The Drive-By Truckers’ ‘English Oceans’ Gets Stuck Between a Groove and a Rut
Release Date: March 04, 2014
Drive-By Truckers began as a great band that wrote good songs, and have turned into a good band that wants to write good songs. Destined to convert no one who stopped caring after co-frontman Jason Isbell left following 2006’s fraught A Blessing and a Curse, the Alabama crew have kept on truckin’, as gnarly and rotgut as the sympathetic grotesques in their songs. With a craft honed from years of punishing live shows, they reached a post-Isbell peak on 2008’s Brighter Than Creation’s Dark: Singer-guitarist-mythologist Patterson Hood learned tautness from singer-guitarist Mike Cooley, writing about dead fathers and deadbeat brothers and crystal meth dealers, and even if then-new bassist Shonna Tucker just kept up, her contributions gave the result the range of a major album, the kind even Spotify-age listeners will scavenge for material.
Good luck, though, persuading fans of 2003’s Decoration Day — the peak of the Isbell years — or devotees of those live shows. 2010’s The Big To-Do and 2011’s Go-Go Boots have their enthusiasts, but those records abetted the suspicion that the Truckers had settled into the Richard-Thompson-in-’85, knee-jerk-Pazz-&-Jop-nod period of their career. The tunes — and that’s what they were, with Boots’ “Used to Be a Cop” one of the few oozing past five minutes — settled for a rolling boil; divided between ballads and obedient chuggers, they moved from strophe to strophe with the efficiency of a poet writing a sonnet a day. Excellent titles too: “The Fireplace Poker,” “Ray’s Automatic Weapon,” “The Fourth Night of My Drinking.” What the Truckers lost in imagination and verve, they gained in conceptual professionalism. These songs introduce their hooks, limn a scenario, and recede, like a student who raises a hand, is called on, and answers the question.
For a Drive-By Truckers album title, English Oceans signifies nothing — an unexpected adjective modifying a surprise noun (creeks were the only bodies of water mentioned on earlier Truckers albums). Speculation that they’re going the Arctic Monkeys route fades within seconds of hearing the rote one-two-three-four of “Shit Shots Count.” But two things distinguish this full-length from its predecessors: Mike Cooley, usually confined to a small handful of tracks per record, wrote half this one, and songs that should be 3:15 swell to 4:45. This wasn’t the point of wishing Cooley contributed more tunes like earlier highlights “Get Downtown” or “Self-Destructive Zones” — he’s grown mush-mouthed here. If “Made Up English Oceans” is, as one critic averred, a scathing right-wing putdown, I can’t hear it, and I wouldn’t hear it anyway, not when the average New York Times below-the-fold story about state-legislature malfeasance moves at a faster clip. (The Hood-sung “The Part of Him” is clearer, but no less reductive.)

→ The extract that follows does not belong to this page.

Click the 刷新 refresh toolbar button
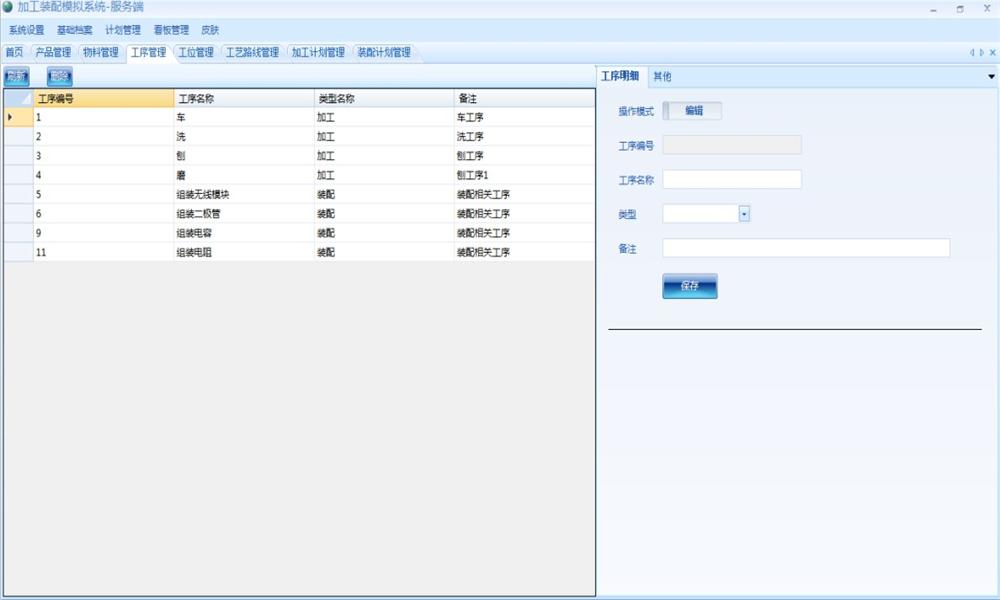1000x600 pixels. click(16, 76)
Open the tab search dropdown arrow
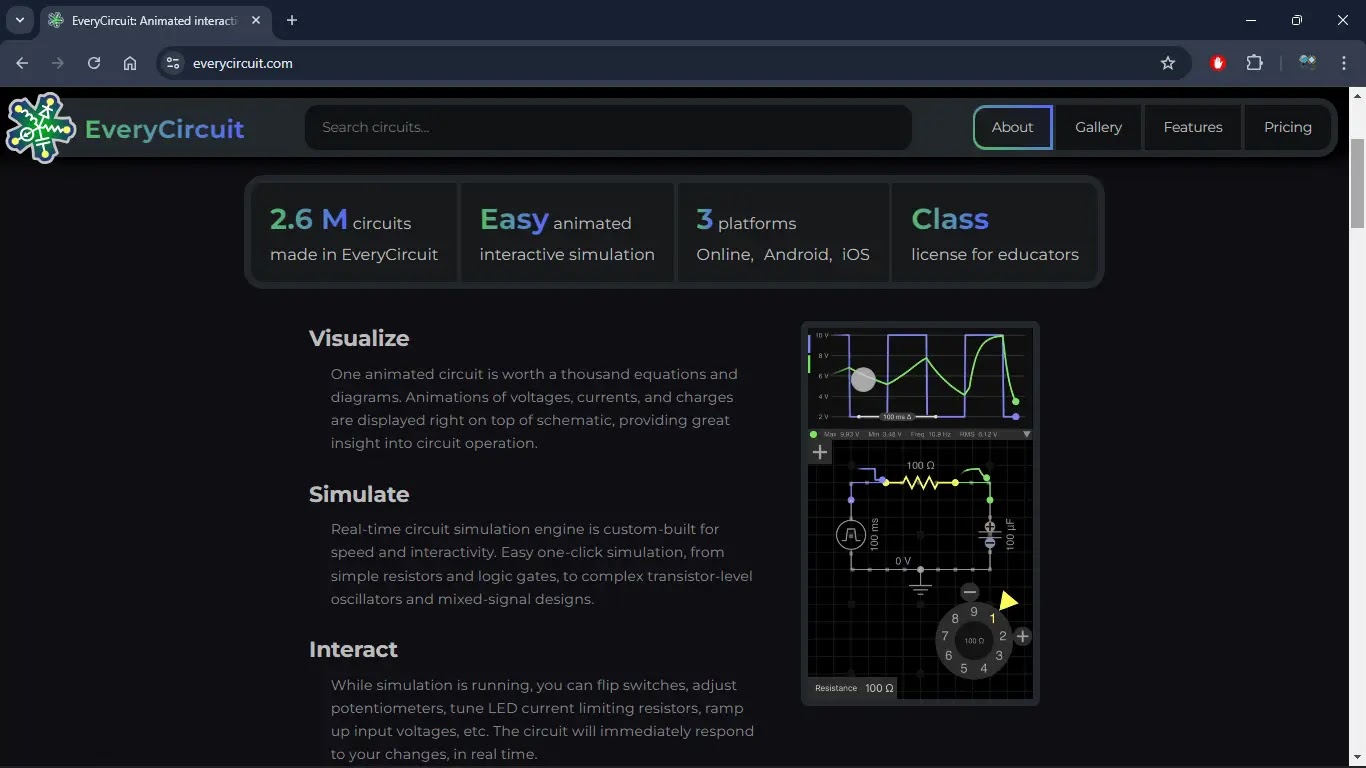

That’s the problem with English Oceans: From the girl in “Till He’s Dead or Rises” who has “the fear of Jesus on her side” to the way in which “First Air of Autumn” is an identical twin to Brighter’s superior “Perfect Timing,” the album sounds like the kind of holding pattern release that causes fan-bleed. Blaming the perfunctory rhythms on the Shonna Tucker’s departure will get you nowhere; it’s closer to the truth to mourn the collapse of the band that recorded Brighter, much like the post-Bill Berry R.E.M. albums exploited the loss of their most ineluctable element for rebarbative sonic experiments. Admirers of Rosanne Cash’s recent The River and the Thread may have more patience with the studious Americana of “Hanging On,” all strummed guitars and perfect sickly/quickly rhymes. The rest of us will wait for the film when it wins first prize at Sundance.
But like the great band they once were, the Truckers remember: Even when they printed the lyrics in the liner notes, they knew their audience got off on how they sounded. With Isbell’s crucial third guitar part of their oral history, Hood and Cooley have equivocated for too many years, though they advance again on English Oceans’s pair of epics (there’s the catch: the short tunes are too long, the long ones just right). “I really don’t care what’s inside you,” Hood growls on “Pauline Hawkins,” whose sepia drear dissolves into Silver Bullet Band boogie and Hold Steady bar-band bluster, and peaks with a corker of a solo. So does “Grand Canyon,” atoning for walloping ’80s drums.
Meticulous and ephemeral, English Oceans recalls Isbell’s 2013 critically acclaimed solo album Southeastern, a solid and stolid collection of sketches that didn’t turn into watercolors, of homilies whose guitar tunings were as private as prayers. For fans, another Drive-By Truckers album is its own reward, of course — a reminder that it ain’t no sin to be glad you’re alive. But not long ago, being alive and writing and playing songs for these guys meant breaking the vessels of form. Now, it means applying to be Eric Church’s band.